I know that the $P(A)=\frac { 3 }{ 6 } =\frac { 1 }{ 2 } $ and $P(B)=\frac { 3 }{ 6 } =\frac { 1 }{ 2 } $.

For the probability of event $C$, however, before I know if the events $A$ and $B$ are independent, I want to avoid using the $P(C)=P(A)\cdot P(B)$ formula and think of it intuitively.

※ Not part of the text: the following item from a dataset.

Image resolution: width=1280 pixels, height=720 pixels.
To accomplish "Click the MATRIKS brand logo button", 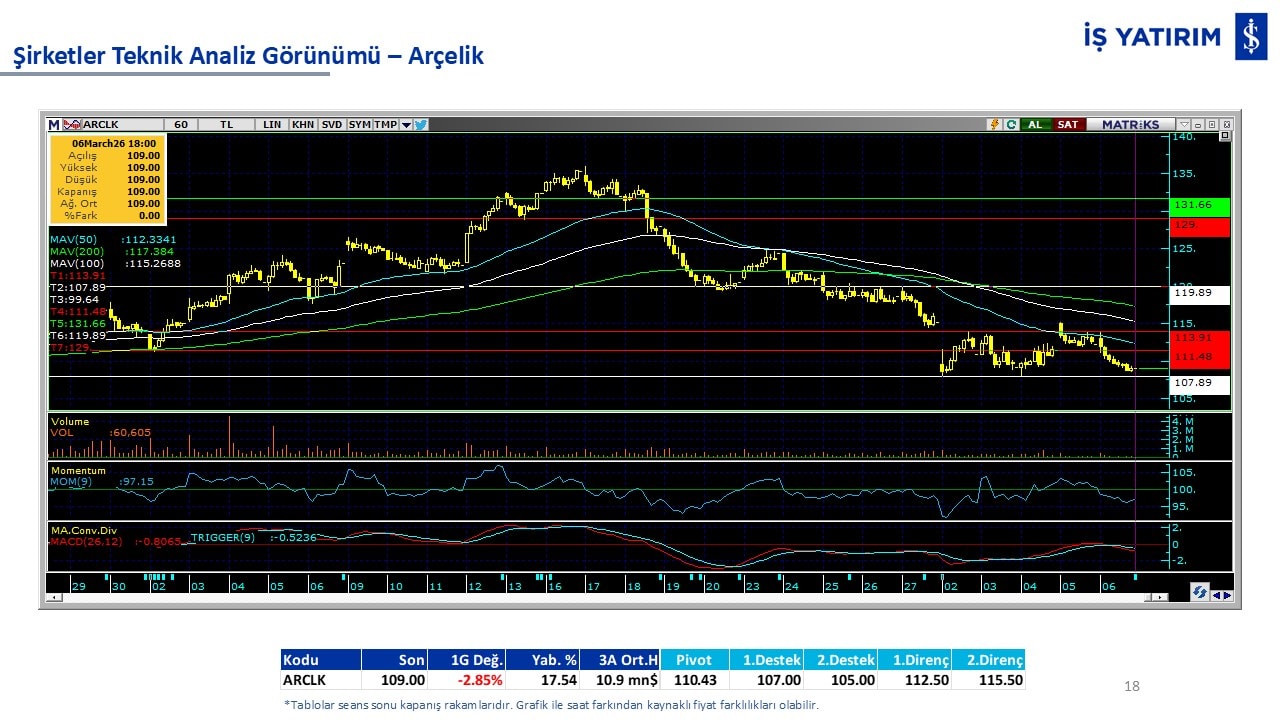I will click(1130, 125).
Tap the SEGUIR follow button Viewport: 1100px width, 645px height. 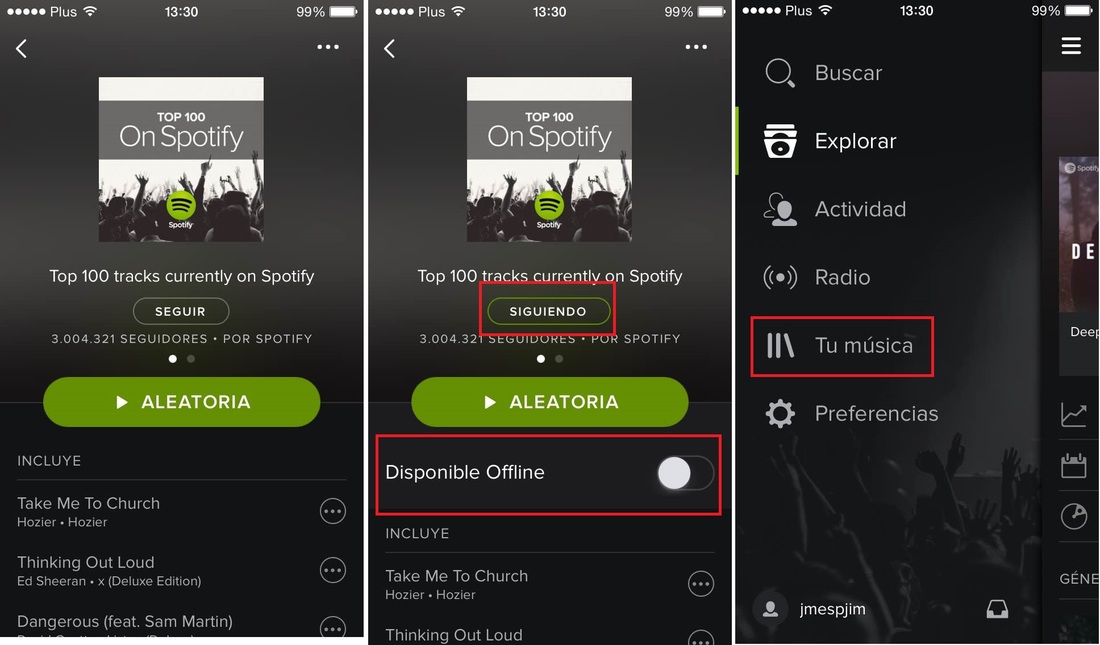pos(181,311)
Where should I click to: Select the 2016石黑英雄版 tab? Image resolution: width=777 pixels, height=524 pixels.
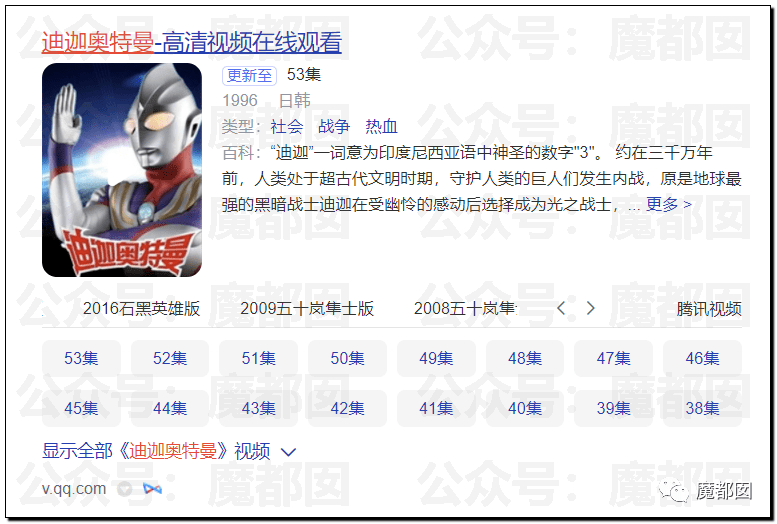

I began my attempt to think of the problem 'intuitively' this way:

There are a total of $36$ outcomes for the 2 dices. The probability to get both red and blue dice rolled with value $1$, the probability is only $\frac { 1 }{ 36 } $. So, if I want both red and blue dice to be $1$ or $2$ or $3$, I use the addition rule: $\frac { 1 }{ 36 } +\frac { 1 }{ 36 } +\frac { 1 }{ 36 } =\frac { 3 }{ 36 } =\frac { 1 }{ 12 } $ . So it seems like there is only 3 possibilities out of the 36 combinations of outcomes from the 2 dices and so $P(C)=\frac { 1 }{ 12 } $.

But if following the probability formula, event $C$ wants both Red and Blue dices to be 1 or 2 or 3, then $P(C)=P(A\cap B)=\frac { 1 }{ 2 } \times \frac { 1 }{ 2 } =\frac { 1 }{ 4 } $, which is not $\frac { 1 }{ 12 }$!

What is wrong with my 'intuitive' way of thought?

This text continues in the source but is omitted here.